El proyecto Navarra 360º, iniciativa público-privada liderada por el consorcio europeo EIT Food y en la que participan Danone, Intermalta, Alpro y Cargill, ha desarrollado un bloque formativo sobre bioestimulantes a través de tres jornadas teórico-prácticas dirigidas a profesionales del sector agrario.
La formación reunió a alrededor de 70 personas, entre agricultores, personal técnico y estudiantes, reflejando el creciente interés por herramientas innovadoras capaces de mejorar la resiliencia y la sostenibilidad de los sistemas agrarios.
Bases teóricas y aplicaciones prácticas
La primera jornada, celebrada el 17 de marzo, tuvo un carácter teórico y fue impartida por Rubén Flamarique, de Suelo Activo. Durante la sesión se abordaron cuestiones relacionadas con la clasificación de los bioestimulantes, sus mecanismos de acción y su papel en la mejora de la absorción de nutrientes y la tolerancia de los cultivos frente al estrés abiótico.
Las dos jornadas posteriores estuvieron orientadas a mostrar aplicaciones prácticas en campo y soluciones ya disponibles en el mercado.
El 24 de marzo, representantes de Indalava, Sobac, Yara y Vitaveris presentaron diferentes productos comerciales, permitiendo a los asistentes comparar formulaciones, modos de aplicación y resultados esperados. Este enfoque facilitó la identificación de criterios clave para seleccionar los bioestimulantes más adecuados según las necesidades de cada cultivo y explotación agraria.
Bioestimulantes microbianos y demostración con dron
La sesión del 27 de abril se centró en los bioestimulantes microbianos de la mano de Lev2050, con la participación de Ana Cerniteros y David García. Además, los asistentes pudieron conocer el proceso de elaboración desarrollado en la Cooperativa de Eslava, donde producen bioestimulantes destinados a sus propias personas socias.
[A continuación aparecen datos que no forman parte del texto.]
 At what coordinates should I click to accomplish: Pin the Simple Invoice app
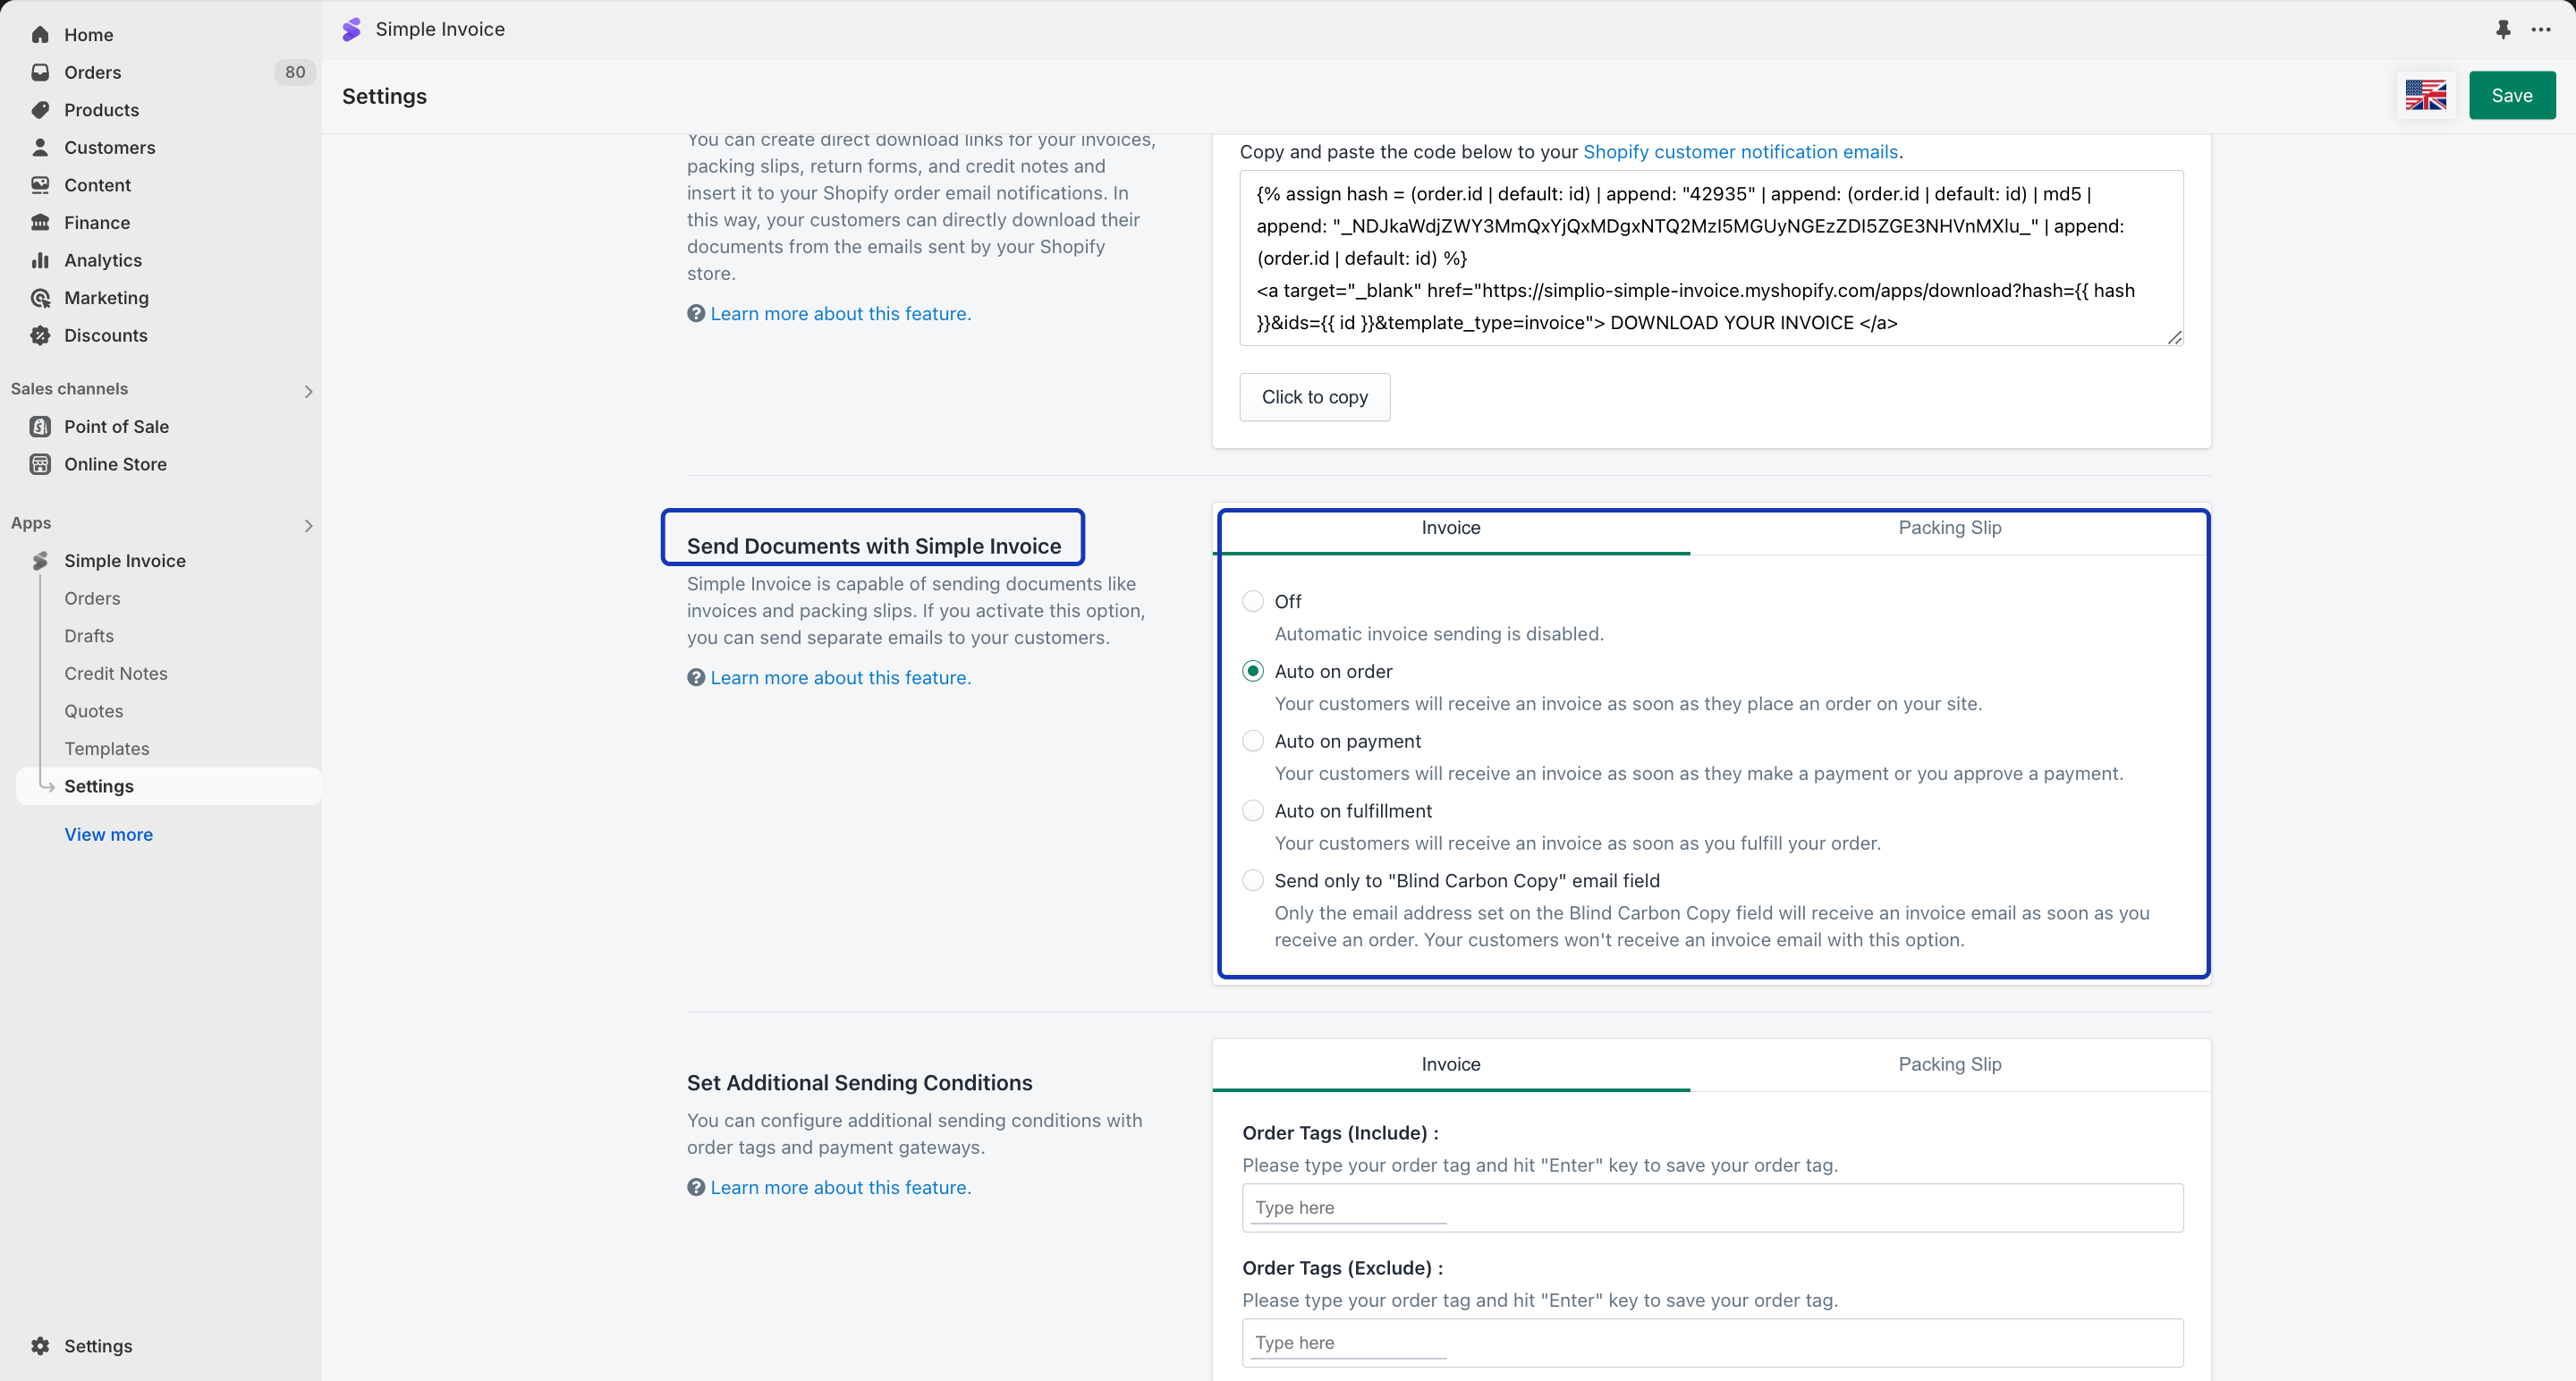(x=2503, y=29)
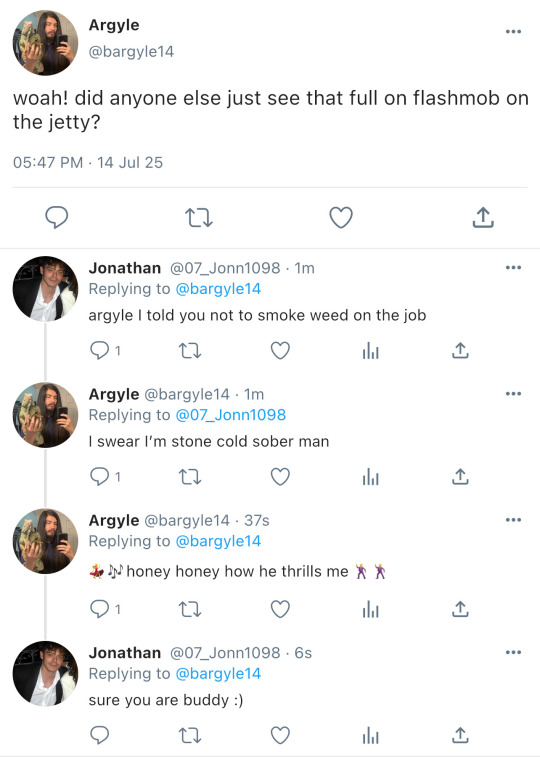
Task: Open @bargyle14 mention in Jonathan's last reply
Action: 218,674
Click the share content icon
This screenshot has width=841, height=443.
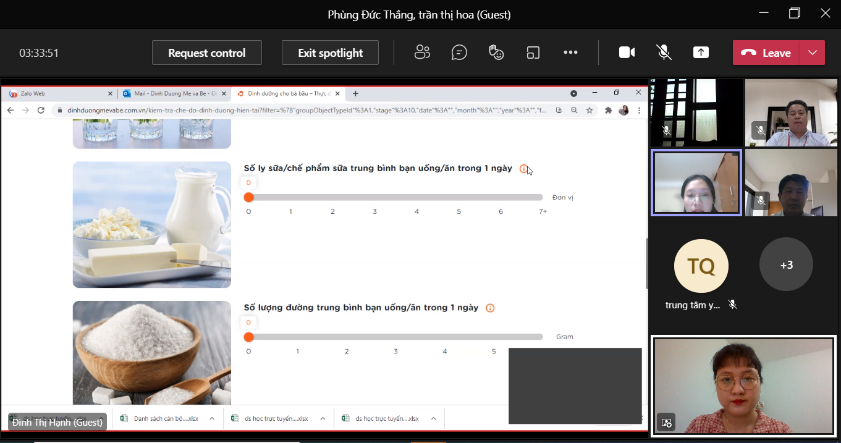[701, 52]

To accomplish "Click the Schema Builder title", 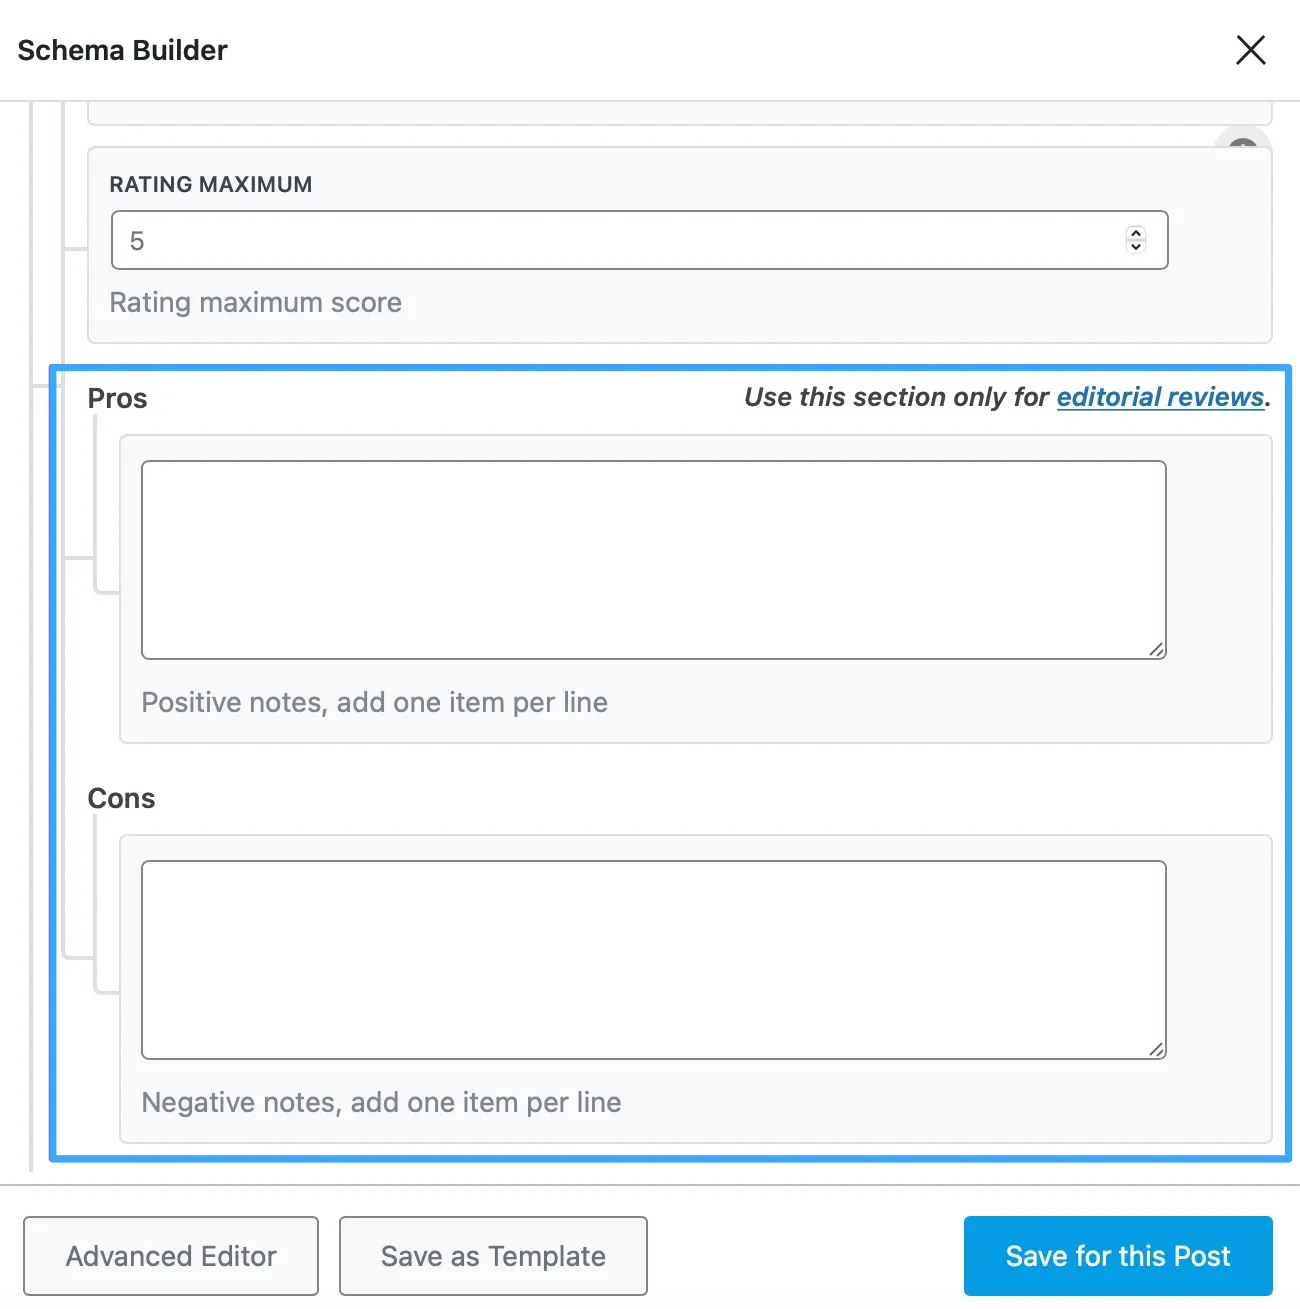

Durante esta última jornada, el agricultor de Lerín Diego Moreno, participante en el proyecto Navarra 360º, realizó una demostración de aplicación de bioestimulantes mediante dron en una parcela experimental de la cooperativa.
La actividad despertó un notable interés entre los asistentes al mostrar las ventajas de esta tecnología en términos de eficiencia, ahorro de tiempo y acceso a zonas de difícil manejo. La demostración también permitió resolver dudas relacionadas con el uso de drones en agricultura de precisión.
Formación adaptada al sector
Cada una de las sesiones tuvo una duración de tres horas y combinó contenidos teóricos, demostraciones prácticas e intercambio de experiencias entre participantes.
Según las encuestas de satisfacción realizadas al finalizar las jornadas, la valoración general de la formación fue positiva. Los asistentes destacaron especialmente la utilidad de los contenidos, el enfoque práctico y la calidad de las ponencias.
En conjunto, este bloque formativo ha contribuido a mejorar la capacitación de los participantes en el ámbito de los bioestimulantes y ha puesto de manifiesto el potencial de la innovación local y de la colaboración entre agricultores, personal técnico y entidades para avanzar en soluciones adaptadas a las necesidades del territorio.